Stampi da forno in silicone: quali rischi per la salute?

E' una soluzione ecologica per la nostra cucina: ma gli stampi da forno in silicone alimentare possono davvero contaminare i cibi?

Stampi da forno, i produttori affrontino il problema: “Sono a norma, ma alla prima cottura in forno rilasciano sostanze indesiderate che vanno a finire nelle torte o nei muffin”. Così scriveva Altroconsumo già nel lontano 2007: all'epoca era stato eseguito un test su 19 stampi in silicone per dolci, sottoposti a tre prove per la misurazione della quantità totale di sostanze che dal silicone passano all'alimento.

Solo alla terza prova tutti gli stampi per dolci sono risultati conformi per legge. Ma alla prima prova in ben 16 prodotti le sostanze che “migrano” nell'impasto sono risultate eccessive. “Dato che il consumatore mangia anche la prima torta che cuoce – scriveva ancora Altroconsumo – riteniamo che i produttori debbano farsi carico del problema”.

Cos'è il silicone alimentare

Il silicone alimentare è un materiale molto utilizzato per realizzare, appunto, gli stampi da forno e più in generale diversi utensili da cucina. Viene solitamente preferito a materiali come carta e alluminio perché riutilizzabile, quindi più ecologico: è inoltre un materiale antiaderente. A suo tempo il test di Altroconsumo (e prima ancora un test analogo in Francia) aveva gettato luci e ombre sugli stampi in silicone.

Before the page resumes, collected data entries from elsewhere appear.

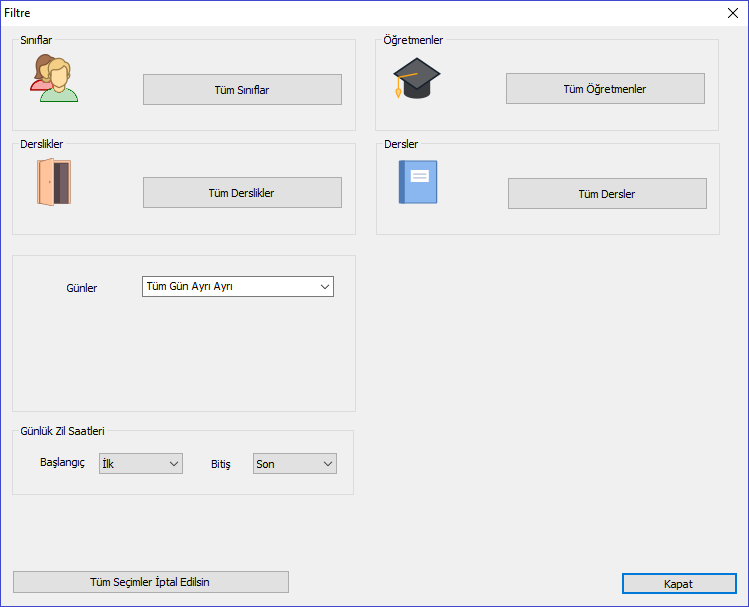The width and height of the screenshot is (749, 607).
Task: Click the open door icon in Derslikler
Action: click(54, 182)
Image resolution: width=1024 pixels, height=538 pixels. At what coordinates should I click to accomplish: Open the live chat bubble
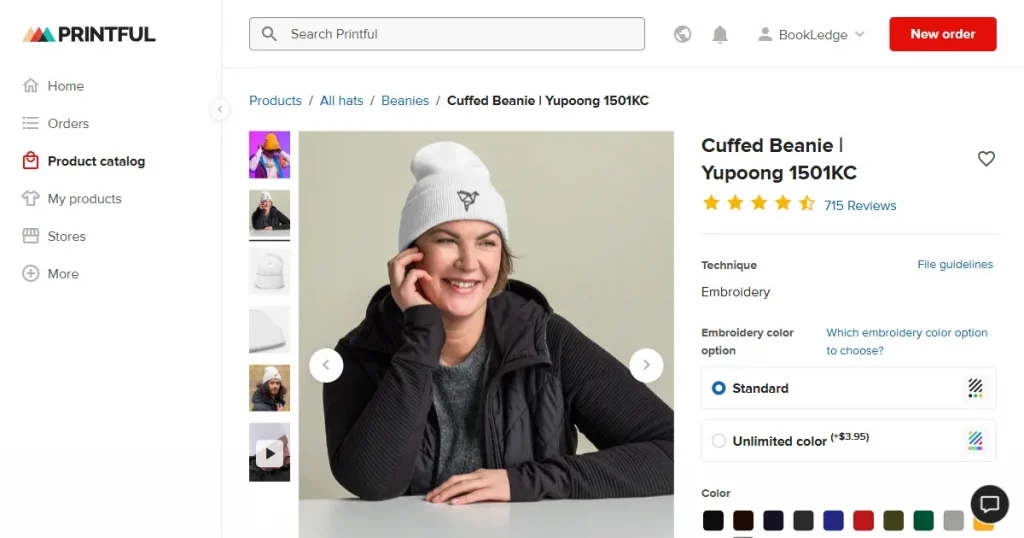tap(990, 504)
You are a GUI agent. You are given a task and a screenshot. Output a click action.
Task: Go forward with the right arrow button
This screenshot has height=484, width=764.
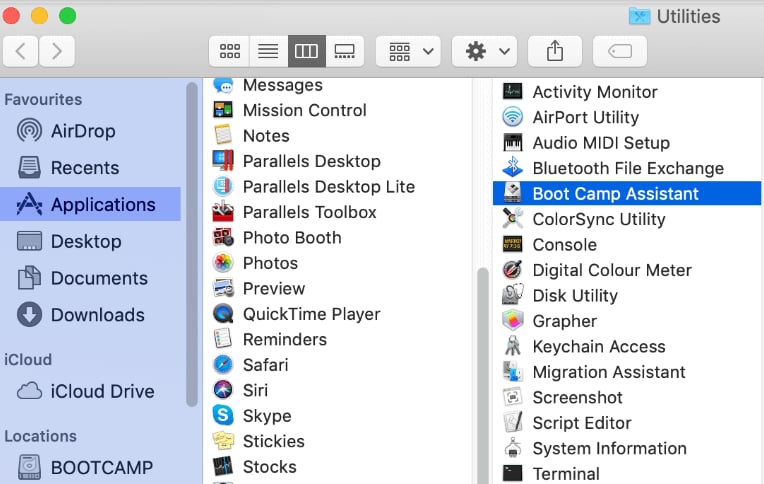tap(57, 51)
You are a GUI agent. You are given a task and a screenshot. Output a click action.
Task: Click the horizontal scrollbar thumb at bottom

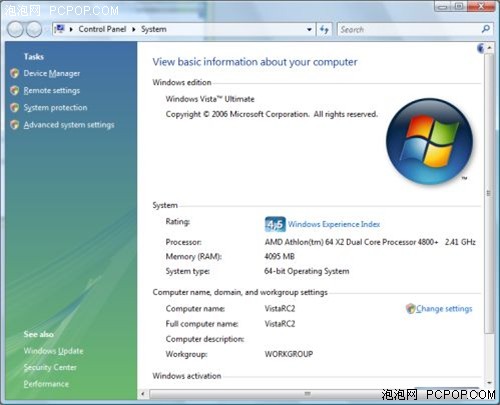click(307, 394)
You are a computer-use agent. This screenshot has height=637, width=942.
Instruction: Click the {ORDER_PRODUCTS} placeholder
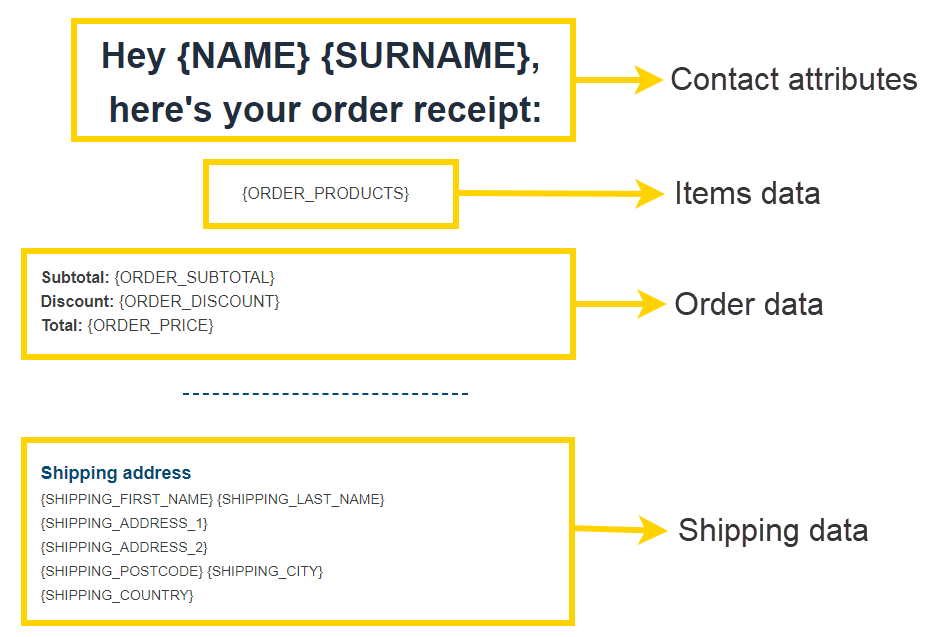coord(325,194)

Rispetto ad allora le garanzie sulla sicurezza degli stampi in silicone sono notevolmente aumentate: la maggioranza delle aziende oggi sottopone i loro prodotti ad alte temperature prima della messa in vendita, così che sia certificata l'eliminazione di qualsiasi sostanza volatile che altrimenti potrebbe contaminare gli alimenti. E' sempre bene verificare, quando possibile, che gli stampi acquistati siano norma e non rilascino sostanze pericolose.

Come ridurre i rischi

Ci sono alcune utili precauzioni che possono ridurre il rischio di un acquisto sbagliato e pericoloso. A partire dalla presenza del marchio CE, che assicura la conformità alla normativa europea. Fino alla tipologia di materiale: ove possibile, è da preferire il silicone platinico. Ma esiste anche un test “manuale”: si può provare a deformare il materiale per qualche minuto con le mani; se dovessero crearsi delle crepe, allora questo sarebbe indice di scarsa qualità.

Si può infine sottoporre i nostri stampi a stress da alte temperature, così che – come appunto dimostrato dal test di Altroconsumo ormai più di 13 anni fa – vengano eventualmente rilasciate “a vuoto” le sostanze volatili che altrimenti avrebbero rischiato di contaminare gli alimenti. Anche un lavaggio in lavastoviglie, prima del primo utilizzo, può aiutare a “liberare” gli stampi da sostanze altrimenti disperse sul cibo.